◆ INFORMATION GIVEN
+ + + +

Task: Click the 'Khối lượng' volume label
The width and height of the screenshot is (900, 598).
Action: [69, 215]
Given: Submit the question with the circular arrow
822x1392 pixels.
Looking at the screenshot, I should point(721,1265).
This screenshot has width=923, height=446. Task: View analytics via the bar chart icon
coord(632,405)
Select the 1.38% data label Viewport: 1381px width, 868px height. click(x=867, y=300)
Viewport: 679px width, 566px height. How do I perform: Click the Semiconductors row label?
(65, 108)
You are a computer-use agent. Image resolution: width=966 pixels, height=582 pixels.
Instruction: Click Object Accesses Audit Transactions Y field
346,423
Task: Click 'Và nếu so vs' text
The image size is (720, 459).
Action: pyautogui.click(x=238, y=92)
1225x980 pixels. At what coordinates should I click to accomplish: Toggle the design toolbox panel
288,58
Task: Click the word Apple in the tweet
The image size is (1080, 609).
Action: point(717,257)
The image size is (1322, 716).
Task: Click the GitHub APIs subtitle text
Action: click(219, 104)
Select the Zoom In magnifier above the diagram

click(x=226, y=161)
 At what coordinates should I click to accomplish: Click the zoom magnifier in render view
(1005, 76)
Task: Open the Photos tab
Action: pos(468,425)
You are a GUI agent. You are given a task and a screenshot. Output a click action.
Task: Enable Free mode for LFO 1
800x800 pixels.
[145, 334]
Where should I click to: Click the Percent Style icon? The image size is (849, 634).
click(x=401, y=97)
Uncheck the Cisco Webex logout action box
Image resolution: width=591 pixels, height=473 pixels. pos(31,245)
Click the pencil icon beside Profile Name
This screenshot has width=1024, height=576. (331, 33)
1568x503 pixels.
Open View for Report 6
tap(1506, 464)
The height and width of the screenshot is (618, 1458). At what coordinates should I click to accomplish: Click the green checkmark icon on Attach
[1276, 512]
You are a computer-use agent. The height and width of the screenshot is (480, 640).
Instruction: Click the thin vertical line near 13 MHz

+ + + +

◆ TRY IT
Restate each line above word for word.

◆ OUTPUT FOR THIS EXERCISE
Task: Click the 'Khối lượng' volume label
The width and height of the screenshot is (900, 598).
Action: [69, 215]
Given: Submit the question with the circular arrow
822x1392 pixels.
Looking at the screenshot, I should point(721,1265).
This screenshot has width=923, height=446. Task: View analytics via the bar chart icon
coord(632,405)
Select the 1.38% data label Viewport: 1381px width, 868px height. click(x=867, y=300)
Viewport: 679px width, 566px height. How do I perform: Click the Semiconductors row label?
(65, 108)
You are a computer-use agent. Image resolution: width=966 pixels, height=582 pixels.
Instruction: Click Object Accesses Audit Transactions Y field
346,423
Task: Click 'Và nếu so vs' text
The image size is (720, 459).
Action: pyautogui.click(x=238, y=92)
1225x980 pixels. At what coordinates should I click to accomplish: Toggle the design toolbox panel
288,58
Task: Click the word Apple in the tweet
The image size is (1080, 609).
Action: point(717,257)
The image size is (1322, 716).
Task: Click the GitHub APIs subtitle text
Action: click(219, 104)
Select the Zoom In magnifier above the diagram

click(x=226, y=161)
 At what coordinates should I click to accomplish: Click the zoom magnifier in render view
(1005, 76)
Task: Open the Photos tab
Action: pos(468,425)
You are a GUI agent. You are given a task and a screenshot. Output a click action.
Task: Enable Free mode for LFO 1
800x800 pixels.
[145, 334]
Where should I click to: Click the Percent Style icon? The image size is (849, 634).
click(x=401, y=97)
Uncheck the Cisco Webex logout action box
Image resolution: width=591 pixels, height=473 pixels. pos(31,245)
Click the pencil icon beside Profile Name
This screenshot has width=1024, height=576. (331, 33)
1568x503 pixels.
Open View for Report 6
tap(1506, 464)
The height and width of the screenshot is (618, 1458). At what coordinates should I click to accomplish: Click the green checkmark icon on Attach
[1276, 512]
You are a computer-use agent. The height and width of the screenshot is (480, 640).
Instruction: Click the thin vertical line near 13 MHz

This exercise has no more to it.